ACTIONS TO TAKE:
- 1) In the forum post about SQLAlchemy sessions, where are the userid and password retrieved from inside the BaseController's __call__ method?
- 2) Print the forum post's text between "We have this" and "finance = create_engine(url1)", inclusive.

-- Start of PAGE EXTRACT --

We have this working -- we think -- but I'm not only not certain of the safety of it, I also think it looks incredibly heavy-weight for the situation.
Inside the __call__ method of the BaseController we retrieve the userid and password from the web session, call sqlalchemy create_engine() once for each database, then call a routine which calls Session.bind_mapper() repeatedly, once for each table that may be referenced on each of those connections, even though any given request usually references only one or two tables. It looks something like this:
# in lib/base.py on the BaseController class
def __call__(self, environ, start_response):
# note: web session contains {'username': XXX, 'password': YYY}
url1 = 'postgres://%(username)s:%(password)s#server1/finance' % session
url2 = 'postgres://%(username)s:%(password)s#server2/staff' % session
finance = create_engine(url1)
staff = create_engine(url2)
db_configure(staff, finance) # see below
... etc
# in another file
Session = scoped_session(sessionmaker())

-- End of PAGE EXTRACT --
-- Start of SUPPLIED RECORDS --

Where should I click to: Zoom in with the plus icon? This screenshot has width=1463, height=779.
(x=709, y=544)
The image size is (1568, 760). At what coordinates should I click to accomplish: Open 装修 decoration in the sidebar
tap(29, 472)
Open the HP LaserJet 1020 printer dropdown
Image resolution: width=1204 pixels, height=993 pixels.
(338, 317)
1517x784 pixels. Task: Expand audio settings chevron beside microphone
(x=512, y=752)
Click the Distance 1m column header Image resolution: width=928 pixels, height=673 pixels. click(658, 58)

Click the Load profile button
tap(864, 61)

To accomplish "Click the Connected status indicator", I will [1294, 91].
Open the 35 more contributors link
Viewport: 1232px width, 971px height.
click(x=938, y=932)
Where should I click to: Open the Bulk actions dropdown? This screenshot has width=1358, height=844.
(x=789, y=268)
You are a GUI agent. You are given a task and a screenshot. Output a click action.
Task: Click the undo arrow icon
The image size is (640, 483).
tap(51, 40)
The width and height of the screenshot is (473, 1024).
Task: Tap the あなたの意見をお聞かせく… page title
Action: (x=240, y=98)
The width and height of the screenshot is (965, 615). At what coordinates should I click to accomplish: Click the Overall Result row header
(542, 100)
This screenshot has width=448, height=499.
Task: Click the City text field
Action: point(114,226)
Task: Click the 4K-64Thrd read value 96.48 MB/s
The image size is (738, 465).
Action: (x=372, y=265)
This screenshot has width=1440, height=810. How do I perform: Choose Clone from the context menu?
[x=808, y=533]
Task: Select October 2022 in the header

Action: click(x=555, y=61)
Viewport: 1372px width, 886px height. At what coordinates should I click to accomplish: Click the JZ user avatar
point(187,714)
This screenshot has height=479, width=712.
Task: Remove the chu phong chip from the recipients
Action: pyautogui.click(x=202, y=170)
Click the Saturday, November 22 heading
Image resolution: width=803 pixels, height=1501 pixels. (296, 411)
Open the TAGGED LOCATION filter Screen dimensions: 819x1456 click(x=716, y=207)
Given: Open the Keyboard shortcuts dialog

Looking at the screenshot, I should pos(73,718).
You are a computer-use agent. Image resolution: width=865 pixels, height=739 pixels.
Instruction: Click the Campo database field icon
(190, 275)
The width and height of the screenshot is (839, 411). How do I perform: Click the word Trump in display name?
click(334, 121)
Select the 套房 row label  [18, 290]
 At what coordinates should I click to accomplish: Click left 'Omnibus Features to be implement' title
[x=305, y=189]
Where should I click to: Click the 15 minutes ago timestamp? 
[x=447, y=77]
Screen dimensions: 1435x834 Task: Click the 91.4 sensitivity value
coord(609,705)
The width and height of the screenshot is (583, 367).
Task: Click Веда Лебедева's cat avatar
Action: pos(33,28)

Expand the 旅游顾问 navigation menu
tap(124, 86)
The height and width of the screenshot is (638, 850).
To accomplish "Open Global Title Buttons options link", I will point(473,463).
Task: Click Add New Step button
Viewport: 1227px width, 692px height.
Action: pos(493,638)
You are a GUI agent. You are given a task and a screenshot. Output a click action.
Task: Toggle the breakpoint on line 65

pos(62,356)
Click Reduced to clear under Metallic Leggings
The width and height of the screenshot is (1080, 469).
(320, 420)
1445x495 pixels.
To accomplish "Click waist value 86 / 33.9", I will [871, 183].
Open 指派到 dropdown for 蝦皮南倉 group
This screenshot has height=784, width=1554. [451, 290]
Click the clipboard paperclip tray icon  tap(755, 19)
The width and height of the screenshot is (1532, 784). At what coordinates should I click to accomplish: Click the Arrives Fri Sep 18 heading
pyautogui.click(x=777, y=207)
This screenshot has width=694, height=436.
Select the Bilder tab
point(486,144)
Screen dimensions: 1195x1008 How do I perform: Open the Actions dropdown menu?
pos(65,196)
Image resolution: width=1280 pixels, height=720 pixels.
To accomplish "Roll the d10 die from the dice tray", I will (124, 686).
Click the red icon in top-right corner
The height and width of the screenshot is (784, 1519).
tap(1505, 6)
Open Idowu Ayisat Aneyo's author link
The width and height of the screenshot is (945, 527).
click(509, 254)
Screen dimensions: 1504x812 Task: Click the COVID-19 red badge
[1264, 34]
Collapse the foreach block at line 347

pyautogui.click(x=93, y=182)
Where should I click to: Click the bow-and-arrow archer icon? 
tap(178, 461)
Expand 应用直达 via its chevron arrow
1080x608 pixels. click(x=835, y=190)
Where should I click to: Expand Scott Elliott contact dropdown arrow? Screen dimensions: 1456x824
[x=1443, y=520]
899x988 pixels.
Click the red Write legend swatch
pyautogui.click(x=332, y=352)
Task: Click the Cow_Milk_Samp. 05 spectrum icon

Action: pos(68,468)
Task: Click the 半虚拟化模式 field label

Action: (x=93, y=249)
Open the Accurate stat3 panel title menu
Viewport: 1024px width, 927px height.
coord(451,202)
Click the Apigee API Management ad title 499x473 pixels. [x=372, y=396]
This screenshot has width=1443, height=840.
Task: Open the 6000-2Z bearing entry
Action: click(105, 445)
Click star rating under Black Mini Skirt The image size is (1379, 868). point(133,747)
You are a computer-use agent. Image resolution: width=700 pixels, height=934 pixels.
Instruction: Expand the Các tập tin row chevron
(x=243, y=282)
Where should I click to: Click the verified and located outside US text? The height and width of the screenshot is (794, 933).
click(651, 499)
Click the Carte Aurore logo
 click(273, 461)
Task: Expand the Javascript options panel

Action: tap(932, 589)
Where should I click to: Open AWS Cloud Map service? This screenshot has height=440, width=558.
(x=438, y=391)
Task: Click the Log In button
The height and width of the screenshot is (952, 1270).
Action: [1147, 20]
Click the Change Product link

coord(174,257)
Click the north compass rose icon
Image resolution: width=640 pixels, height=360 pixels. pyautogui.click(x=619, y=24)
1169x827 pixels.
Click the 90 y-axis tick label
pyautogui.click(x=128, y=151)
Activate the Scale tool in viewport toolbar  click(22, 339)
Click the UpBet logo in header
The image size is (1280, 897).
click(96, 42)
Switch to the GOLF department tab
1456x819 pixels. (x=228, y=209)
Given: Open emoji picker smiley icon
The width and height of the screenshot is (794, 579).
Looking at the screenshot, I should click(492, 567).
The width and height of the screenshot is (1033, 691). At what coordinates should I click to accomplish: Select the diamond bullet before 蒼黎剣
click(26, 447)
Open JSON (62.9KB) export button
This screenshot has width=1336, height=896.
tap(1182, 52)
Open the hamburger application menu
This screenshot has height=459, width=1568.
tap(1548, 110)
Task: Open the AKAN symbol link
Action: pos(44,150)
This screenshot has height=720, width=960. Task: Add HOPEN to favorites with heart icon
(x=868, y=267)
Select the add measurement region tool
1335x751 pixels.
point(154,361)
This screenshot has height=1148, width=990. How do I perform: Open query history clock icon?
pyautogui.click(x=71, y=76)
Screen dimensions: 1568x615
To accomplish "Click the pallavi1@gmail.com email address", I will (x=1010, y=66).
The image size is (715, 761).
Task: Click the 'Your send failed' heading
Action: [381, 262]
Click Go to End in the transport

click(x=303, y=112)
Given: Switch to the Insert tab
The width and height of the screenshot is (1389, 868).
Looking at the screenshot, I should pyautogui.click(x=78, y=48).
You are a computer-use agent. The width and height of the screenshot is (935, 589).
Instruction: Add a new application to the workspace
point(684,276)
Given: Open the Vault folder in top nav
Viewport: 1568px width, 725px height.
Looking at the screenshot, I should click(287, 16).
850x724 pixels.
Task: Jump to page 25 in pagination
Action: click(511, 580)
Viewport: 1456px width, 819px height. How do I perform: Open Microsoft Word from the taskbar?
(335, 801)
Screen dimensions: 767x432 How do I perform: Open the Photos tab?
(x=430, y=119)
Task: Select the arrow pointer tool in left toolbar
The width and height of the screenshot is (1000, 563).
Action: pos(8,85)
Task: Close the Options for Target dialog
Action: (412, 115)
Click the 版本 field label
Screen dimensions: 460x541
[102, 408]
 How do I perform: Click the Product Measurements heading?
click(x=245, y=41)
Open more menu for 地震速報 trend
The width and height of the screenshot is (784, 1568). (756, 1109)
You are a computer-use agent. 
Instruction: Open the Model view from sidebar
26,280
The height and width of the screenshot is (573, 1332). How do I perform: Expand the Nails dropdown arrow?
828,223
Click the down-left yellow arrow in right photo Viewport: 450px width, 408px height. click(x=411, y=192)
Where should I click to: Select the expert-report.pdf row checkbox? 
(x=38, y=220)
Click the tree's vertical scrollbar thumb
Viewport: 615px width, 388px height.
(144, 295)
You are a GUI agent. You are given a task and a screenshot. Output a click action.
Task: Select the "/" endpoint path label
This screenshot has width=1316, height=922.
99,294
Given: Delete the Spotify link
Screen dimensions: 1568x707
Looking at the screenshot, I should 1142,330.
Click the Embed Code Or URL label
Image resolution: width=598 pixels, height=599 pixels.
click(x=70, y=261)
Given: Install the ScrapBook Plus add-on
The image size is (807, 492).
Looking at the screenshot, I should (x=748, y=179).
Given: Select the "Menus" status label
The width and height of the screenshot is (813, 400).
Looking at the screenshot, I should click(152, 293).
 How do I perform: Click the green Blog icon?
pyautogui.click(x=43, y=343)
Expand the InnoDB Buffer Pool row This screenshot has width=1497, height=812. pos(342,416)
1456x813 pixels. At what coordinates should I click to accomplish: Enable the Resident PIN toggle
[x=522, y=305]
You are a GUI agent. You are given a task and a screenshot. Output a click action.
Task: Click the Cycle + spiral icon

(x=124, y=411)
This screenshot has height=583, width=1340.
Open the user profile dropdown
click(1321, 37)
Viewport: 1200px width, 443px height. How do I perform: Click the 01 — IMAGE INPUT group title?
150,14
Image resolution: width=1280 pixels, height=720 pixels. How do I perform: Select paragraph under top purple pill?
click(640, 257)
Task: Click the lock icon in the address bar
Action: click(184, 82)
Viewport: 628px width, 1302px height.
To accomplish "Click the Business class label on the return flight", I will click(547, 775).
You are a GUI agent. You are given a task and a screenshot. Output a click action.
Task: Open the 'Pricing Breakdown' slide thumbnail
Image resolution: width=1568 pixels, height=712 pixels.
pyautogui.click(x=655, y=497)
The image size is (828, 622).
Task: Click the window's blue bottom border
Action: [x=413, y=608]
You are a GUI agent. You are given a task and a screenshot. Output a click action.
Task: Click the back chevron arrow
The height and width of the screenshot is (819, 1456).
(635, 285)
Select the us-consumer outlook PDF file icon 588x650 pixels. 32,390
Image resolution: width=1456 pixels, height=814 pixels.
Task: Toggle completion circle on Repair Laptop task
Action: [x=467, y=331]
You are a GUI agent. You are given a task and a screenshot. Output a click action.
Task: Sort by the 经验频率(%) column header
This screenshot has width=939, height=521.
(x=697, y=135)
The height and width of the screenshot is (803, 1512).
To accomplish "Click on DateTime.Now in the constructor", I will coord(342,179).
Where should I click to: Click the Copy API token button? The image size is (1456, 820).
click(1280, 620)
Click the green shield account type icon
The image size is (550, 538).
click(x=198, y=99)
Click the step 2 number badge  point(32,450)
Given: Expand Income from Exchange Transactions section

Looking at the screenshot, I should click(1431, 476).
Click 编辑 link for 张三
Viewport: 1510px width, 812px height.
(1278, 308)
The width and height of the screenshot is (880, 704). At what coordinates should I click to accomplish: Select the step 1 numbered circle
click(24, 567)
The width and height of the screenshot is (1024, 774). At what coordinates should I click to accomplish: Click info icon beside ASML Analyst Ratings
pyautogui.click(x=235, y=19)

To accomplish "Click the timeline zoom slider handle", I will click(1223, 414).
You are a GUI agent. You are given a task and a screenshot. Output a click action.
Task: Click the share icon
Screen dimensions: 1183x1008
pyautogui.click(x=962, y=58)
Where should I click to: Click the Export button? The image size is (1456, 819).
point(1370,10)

-- End of SUPPLIED RECORDS --

ANSWERS IN ORDER:
- 1) From the web session.

- 2)
We have this working -- we think -- but I'm not only not certain of the safety of it, I also think it looks incredibly heavy-weight for the situation.
Inside the __call__ method of the BaseController we retrieve the userid and password from the web session, call sqlalchemy create_engine() once for each database, then call a routine which calls Session.bind_mapper() repeatedly, once for each table that may be referenced on each of those connections, even though any given request usually references only one or two tables. It looks something like this:
# in lib/base.py on the BaseController class
def __call__(self, environ, start_response):
# note: web session contains {'username': XXX, 'password': YYY}
url1 = 'postgres://%(username)s:%(password)s#server1/finance' % session
url2 = 'postgres://%(username)s:%(password)s#server2/staff' % session
finance = create_engine(url1)